A few weeks after the mall announcement, two people came to the rink clubhouse to meet with this newsletter editor. They wanted to talk about the project, which is named “Dufferin Grove Village.” The people were: Matt Kingston, VP of Development for Primaris, a division of Toronto-based H&R REIT (stands for Real Estate Income Trust) which owns a lot of malls across Canada and the U.S. and some housing in the southern U.S.; and Eric Turcotte, a partner at Urban Strategies, the design company Primaris has hired. Urban Strategies is described as a Toronto-based “global urban design and planning consultancy” on its website.

Eric said he was at the big September 30 park meeting about whether to form a conservancy to run the park. Was he there to prepare for his work on the mall design? Maybe. But he also lives not far away (in a house, not a high rise) and has brought his kids to the park. (One of his colleagues at Urban Strategies is a member of the volunteer “Community Resource Group” that the city put together to talk about ”revitalizing” the northwest corner. He lives near the park and brings his kids there.) Matt from Primaris said that he’s lived in this neighborhood for two years, has often brought his little daughter to the playground, and loves seeing the old metal slides there.

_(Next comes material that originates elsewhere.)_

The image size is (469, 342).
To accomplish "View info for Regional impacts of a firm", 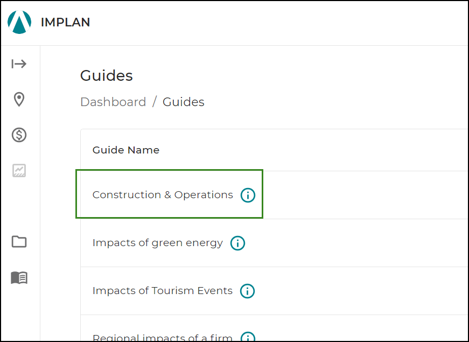I will [247, 337].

The designers and developers of the high rises are not outsiders. They’re the people who now live in this expensive neighbourhood.

 

Editorial:

If the “community resource group” (CRG) is anything to go by, there is little agreement among clubhouse/rink-pad users about the rink and clubhouse reno/rebuild. The two bike polo players would like a smaller rink pad. The three skateboarders would like a new slab with smoother concrete. A permit hockey player wants a slightly larger rink pad. The two market reps wants better paths and outdoor spaces for farmers and their customers, more storage space, and more indoor area for the winter market. A few CRG members are themselves designers and are interested in more radical changes, of the kind that can be readily visualized on a screen.

DTAH, the design firm, has emphasized that the clubhouse was not “purpose-built” for its various current uses – and sees this as a central problem. Many of the CRG members seem to accept that idea, while at the same time encouraging the designers to keep flexibility.

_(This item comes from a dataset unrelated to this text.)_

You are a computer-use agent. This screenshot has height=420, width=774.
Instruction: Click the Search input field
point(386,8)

the clubhouse with the wall map

The prospect of thousands of new people moving into the area, as the tall towers get built, seems to lead people into thinking that the clubhouse needs to have more rooms. It’s true that one or two separate “multi-purpose” rooms would allow for rentals for indoor events and birthday parties, or space for a registered children’s program staging area.

But that will mark the end of a community rink clubhouse where all drop-in rink users and their friends can bump up against each other any time of the day or evening, and maybe find new friends.

The $4 million dollars allocated for the “opportunity identified” by the city’s capital projects staff are not for replacing the derelict field house washrooms with a long-asked-for accessible washroom closer to the playground. Those dollars are also not for replacing the muddy or crumbling wheelchair-inaccessible paths throughout the park, or for better water-flow engineering in the sandpit, or for improvements to the cob café. They’re not for kick-starting a conversion of the field house into the “cultural hub and performance space” proposed by Clay and Paper Theatre, after their by-now-24-year residency and in the park. They’re not, in other words, for making the park as a whole work better for the people who use it now, and certainly not for the thousands of new neighbours who will be coming to the park in future – to be outdoors. City Councillor Ana Bailao briefly seemed interested in opening the “$4 million for the whole park” question, but quickly stepped back from it. The remaining possible way to get it back on the table is on Feb.6.

P.S. On January 23, Parks manager Peter White let me tour the rink refrigeration room with two tech services experts. The rusty parts they showed me, and their explanations, made it clear that it’s the right time for new refrigeration machinery. The rink pads, however, are said to be still in good shape.